Vielzusehr war ich in Gedanken versunken. Die Nachricht, dass der dunkle Lord nun vielleicht wieder kommen würde, versetzte mich in eine Art Taubgefühl. Ich war wie in Trance und ich konnte keinen klaren Gedanken fassen.

Im ganzen Schloss hatten viele Hogwarts Schüler einen Potter-Stinkt-Anstecker an. Und zu meiner Teils-Frustration dachten alle, dass ich der Urheber dieser Idee war. Ich ließ es auf sich beruhen. Ich hatte nicht mehr die Kraft, wie am Anfang des Schuljahres, mich gegen dem ganzen zu wehren.

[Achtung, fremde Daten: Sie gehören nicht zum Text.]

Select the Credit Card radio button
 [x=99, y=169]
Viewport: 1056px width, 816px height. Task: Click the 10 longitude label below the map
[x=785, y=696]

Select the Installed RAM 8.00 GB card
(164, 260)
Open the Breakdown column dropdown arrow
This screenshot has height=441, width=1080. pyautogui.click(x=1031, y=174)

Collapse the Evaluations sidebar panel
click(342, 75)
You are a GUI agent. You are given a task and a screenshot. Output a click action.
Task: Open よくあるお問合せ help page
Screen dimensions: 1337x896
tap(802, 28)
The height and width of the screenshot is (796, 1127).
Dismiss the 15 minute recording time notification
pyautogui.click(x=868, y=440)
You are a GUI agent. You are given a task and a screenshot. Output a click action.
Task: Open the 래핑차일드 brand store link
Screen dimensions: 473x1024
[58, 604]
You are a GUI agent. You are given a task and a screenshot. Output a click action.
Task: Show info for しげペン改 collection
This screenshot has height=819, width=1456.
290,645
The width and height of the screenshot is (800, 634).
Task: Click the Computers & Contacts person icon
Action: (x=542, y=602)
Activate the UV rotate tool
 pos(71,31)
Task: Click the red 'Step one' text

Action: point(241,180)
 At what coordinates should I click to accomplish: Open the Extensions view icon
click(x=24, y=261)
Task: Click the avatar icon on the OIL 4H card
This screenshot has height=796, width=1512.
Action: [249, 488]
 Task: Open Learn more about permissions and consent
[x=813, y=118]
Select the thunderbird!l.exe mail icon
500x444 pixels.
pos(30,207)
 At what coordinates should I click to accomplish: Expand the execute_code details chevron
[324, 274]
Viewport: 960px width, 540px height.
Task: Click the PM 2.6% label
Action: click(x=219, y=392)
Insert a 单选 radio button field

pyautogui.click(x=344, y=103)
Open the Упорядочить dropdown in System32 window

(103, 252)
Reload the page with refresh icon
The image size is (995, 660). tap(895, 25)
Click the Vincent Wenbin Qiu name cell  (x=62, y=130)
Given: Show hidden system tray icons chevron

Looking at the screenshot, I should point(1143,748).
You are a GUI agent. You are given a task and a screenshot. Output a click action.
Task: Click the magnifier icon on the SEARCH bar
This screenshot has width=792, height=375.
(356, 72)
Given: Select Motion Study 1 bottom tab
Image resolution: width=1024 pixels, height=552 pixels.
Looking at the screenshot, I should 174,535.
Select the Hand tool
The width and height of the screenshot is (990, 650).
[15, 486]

Auch die erste Aufgabe des Trimagischen Turniers flog an mir vorbei, ohne dass ich Begeisterung dafür aufbringen konnte. Ich schlitterte langsam in einer Resignation hinein ohne, dass ich die Kraft hatte, mich daraus zu ziehen. Nicht mal für die kurzzeitige Chance, dass Harry Potter als Snack für den Drachen sein könnte, munterte mich auf. Eine einzige Sekunde hatte ich sogar das Gefühl, dass ich besorgt um ihn war. Nicht weil er Drachenfutter hätte werden können, sondern vor dem was ihm bevorstand, wenn der Dunkle Lord zurück kommen würde.

Hermine sah mich im Zaubertrank Unterricht immer besorgt an, doch auch dem konnte ich keine Freude aufbringen. Dass sie sich endlich für mich sorgte, war kein Anreiz für mich. Wie schlimm stand es nun für mich? War dies kein eindeutiger Beweis dafür, dass ich mir die Gefühle zu Hermine nur eingebildet hatte? Wo waren die Schmetterlinge? ‚Ein paar dieser Käfer täte mir jetzt echt gut', dachte ein melodramatischer Teil in mir. Selbst der Sarkasmus war verschwunden. Ich hatte nicht das Gefühl, dass es etwas gäbe was mich zurückholen könnte.

Blaise hatte aufgeben mich in Aktionen einzubinden und ich hatte aufgegeben mir Mühe zu machen irgendwelche Anzeichen von mir zu geben. Wofür, dachte ich mir? Der dunkle Lord würde zurückkommen, Merlin weiß was mit meiner Familie geschehen würde. Und wer wusste was dies für mich bedeuten würde? ‚Folter, Mord, Tod, auf der falschen Seite, im Krieg und in der Liebe', bestätigt von meinem trübsinnigem Gewissen.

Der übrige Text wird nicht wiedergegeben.